Anyway, the tradition does go further and the kinky part about it, actually started quite by chance. I was brought up to be a god fearing Catholic. In India, belonging to a religion is like being one or the other sex, you must belong to one and you must know which one it is. Then you practice it with fervor, so as not to be left out. Being in Europe for so long has dulled that Indian effect some, but by no means diminished it. I am a god fearing something now, for want of a better option, that something is a half-baked Catholic.
So, come Christian festival, I seek the contact to the church and mass. Our first Easter in Lindau, no one took me seriously. I was in the company of 3 (+2) other Germans. They were confused, if anything, by the mention of mass at Easter. I earned their worried looks, like I would need help if I continued to show these symptoms. So I gathered that I'd have to figure out the organisational details on my own, and yet never got around to doing it! On Easter morning, I wake up with a start, realizing I still hadn't figured out my Easter service and for all I know, it might be being performed while I'm busy startling here. So I jump out of bed in a rush, pat my hair down, throw on a spaghetti-strapped summer dress (they're the quickest to put on when in a hurry!), forget to change my flip-flops, jump into the car, forget my coat (it was 4°C that morning), stop at the first steeple, charge out, get hold of the first nice old lady with church bag in hand and interrogate her, between chattering teeth, about the service timings. I realize only then, by the look on her face what a sight I must have been. The perfect deranged destitute, an Indian one at that, looking for a church! My purpose was served nevertheless. I had about a half hour to wake, dress and motivate my 3 year old twins and self to Easter service. Which I do, also managing to quickly prepare my Easter basket with my decapitated Easter lamb cake (traditions, traditions!), an assortment of the Easter eggs that we had coloured the previous night, to get blessed by the priest atEaster mass. The proper Catholic way.
We get there just in time, and stroll in with ease, feigning a no-sweat-getting-here-on-time stance. We walk down the center isle. I notice the old lady from before in one the pews and smile gushingly. I seat my kids in the pew ahead of her, staying close to a familiar face, while I proudly continue to the altar with my Easter basket in hand. Wait a minute, there are no other baskets at the altar, is everyone with a basket late for mass? I place my lone basket insistingly, confidently at the altar and return to the kids.

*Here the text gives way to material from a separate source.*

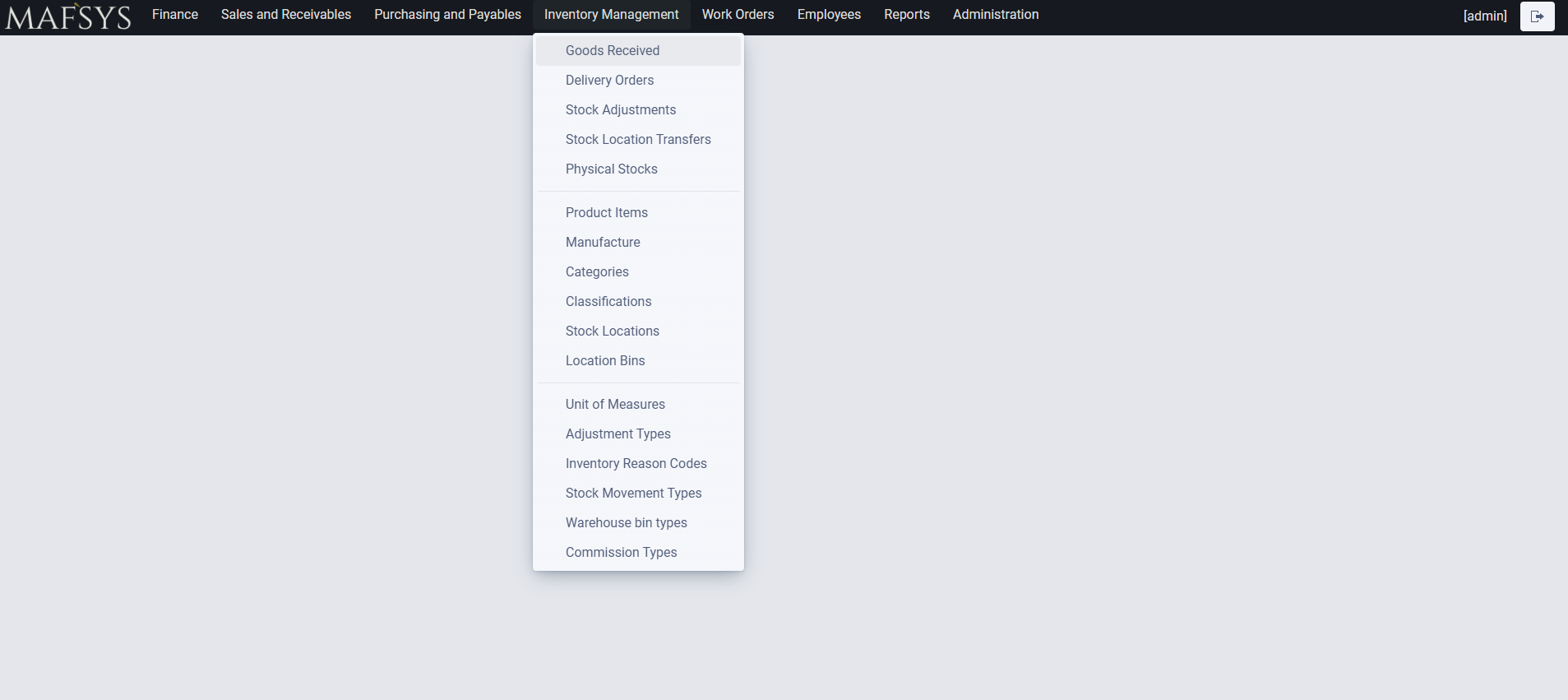Open the Reports menu

click(906, 15)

Yes, something seemed very wrong, because something was. It was an Evangelical church, an Evangelical community and of course an Evangelical service. They don't have the heathen Easter basket tradition. After the service when the priest wished me and my children on the way out, he looked sympathetically, deep into my eyes, clutching my hand and basket handle tight between both of his, and said to me 'I wish you all the best, the very best'.


The experience was so special and unique that every Easter, I go back there. To that very same church and attend the very same service. Never forgetting my Easter basket, the only one at the altar always. It will never get blessed.